[Opening Data listing section]

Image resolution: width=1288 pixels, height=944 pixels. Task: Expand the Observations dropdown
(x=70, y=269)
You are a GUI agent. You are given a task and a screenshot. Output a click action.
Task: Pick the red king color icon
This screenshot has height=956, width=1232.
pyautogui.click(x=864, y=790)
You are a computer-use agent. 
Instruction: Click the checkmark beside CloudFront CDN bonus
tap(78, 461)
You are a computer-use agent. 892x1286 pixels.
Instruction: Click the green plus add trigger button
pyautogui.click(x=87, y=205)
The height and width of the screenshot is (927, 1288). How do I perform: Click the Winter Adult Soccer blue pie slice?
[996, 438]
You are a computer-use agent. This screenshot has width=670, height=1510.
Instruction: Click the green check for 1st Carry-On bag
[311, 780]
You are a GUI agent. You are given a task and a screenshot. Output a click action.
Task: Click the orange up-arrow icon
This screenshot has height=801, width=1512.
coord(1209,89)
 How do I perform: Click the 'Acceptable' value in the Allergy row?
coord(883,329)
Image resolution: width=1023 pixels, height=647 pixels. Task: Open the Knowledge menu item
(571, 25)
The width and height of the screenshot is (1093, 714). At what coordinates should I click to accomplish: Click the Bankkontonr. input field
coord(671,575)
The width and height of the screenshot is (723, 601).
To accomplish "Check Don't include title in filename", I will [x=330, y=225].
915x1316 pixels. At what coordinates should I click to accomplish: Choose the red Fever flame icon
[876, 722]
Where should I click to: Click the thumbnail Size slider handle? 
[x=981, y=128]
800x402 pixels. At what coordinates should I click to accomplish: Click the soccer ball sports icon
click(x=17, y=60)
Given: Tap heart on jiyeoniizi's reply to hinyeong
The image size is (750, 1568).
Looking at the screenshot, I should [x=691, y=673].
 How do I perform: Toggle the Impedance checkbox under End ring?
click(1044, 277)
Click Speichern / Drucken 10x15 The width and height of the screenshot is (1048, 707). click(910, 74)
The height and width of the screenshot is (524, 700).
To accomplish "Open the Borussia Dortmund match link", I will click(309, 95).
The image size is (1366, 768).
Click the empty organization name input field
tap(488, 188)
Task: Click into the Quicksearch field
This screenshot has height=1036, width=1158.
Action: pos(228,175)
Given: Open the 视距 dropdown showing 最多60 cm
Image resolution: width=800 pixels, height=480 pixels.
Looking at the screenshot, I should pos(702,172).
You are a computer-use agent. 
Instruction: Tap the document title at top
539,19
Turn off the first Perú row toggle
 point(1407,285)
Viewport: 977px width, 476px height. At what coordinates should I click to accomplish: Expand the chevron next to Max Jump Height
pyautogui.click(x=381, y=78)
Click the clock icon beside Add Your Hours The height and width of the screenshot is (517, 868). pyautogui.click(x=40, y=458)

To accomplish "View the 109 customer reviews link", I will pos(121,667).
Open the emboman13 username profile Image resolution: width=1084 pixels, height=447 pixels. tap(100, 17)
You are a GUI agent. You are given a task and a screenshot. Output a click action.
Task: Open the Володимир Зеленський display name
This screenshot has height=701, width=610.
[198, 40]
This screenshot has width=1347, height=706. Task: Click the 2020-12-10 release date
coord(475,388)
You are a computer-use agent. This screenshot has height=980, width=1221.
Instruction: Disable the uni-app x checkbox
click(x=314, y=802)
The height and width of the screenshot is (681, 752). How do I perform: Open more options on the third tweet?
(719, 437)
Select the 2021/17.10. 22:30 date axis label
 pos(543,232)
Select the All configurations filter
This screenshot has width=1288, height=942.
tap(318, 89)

[Closing Data listing section]

A single number is expected: how many lines in the entries above hold the word "will".

■ **Solved problem**:
3